• [Work to complete]: From the first entry to the last, copy everything exactly except the pictures.

• [Dataset excerpts]:
★ ★ ★ ★

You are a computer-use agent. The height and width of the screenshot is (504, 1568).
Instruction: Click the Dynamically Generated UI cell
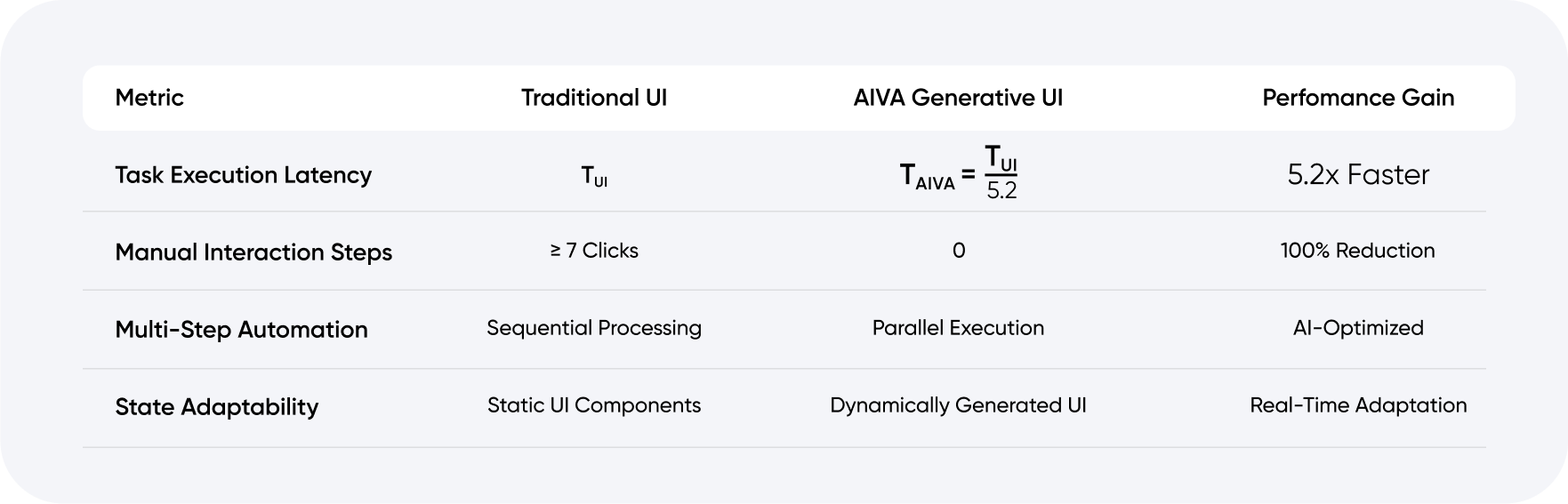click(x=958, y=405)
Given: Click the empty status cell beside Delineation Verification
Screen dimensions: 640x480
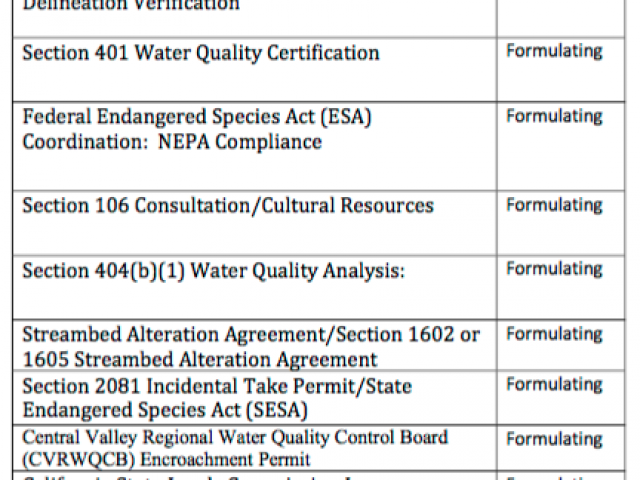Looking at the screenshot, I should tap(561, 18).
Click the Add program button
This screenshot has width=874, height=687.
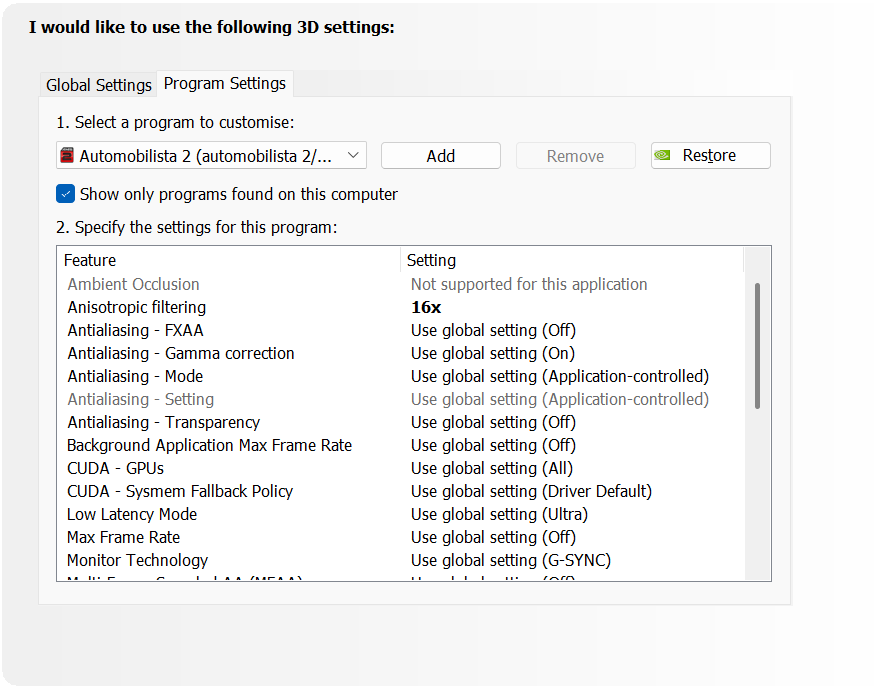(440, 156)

★ ★ ★ ★

• [Solution to this exercise]:
You are a computer-use agent. The height and width of the screenshot is (504, 1568).
Instruction: Click the Dynamically Generated UI cell
click(x=958, y=405)
Given: Click the empty status cell beside Delineation Verification
Screen dimensions: 640x480
Looking at the screenshot, I should tap(561, 18).
Click the Add program button
This screenshot has width=874, height=687.
(440, 156)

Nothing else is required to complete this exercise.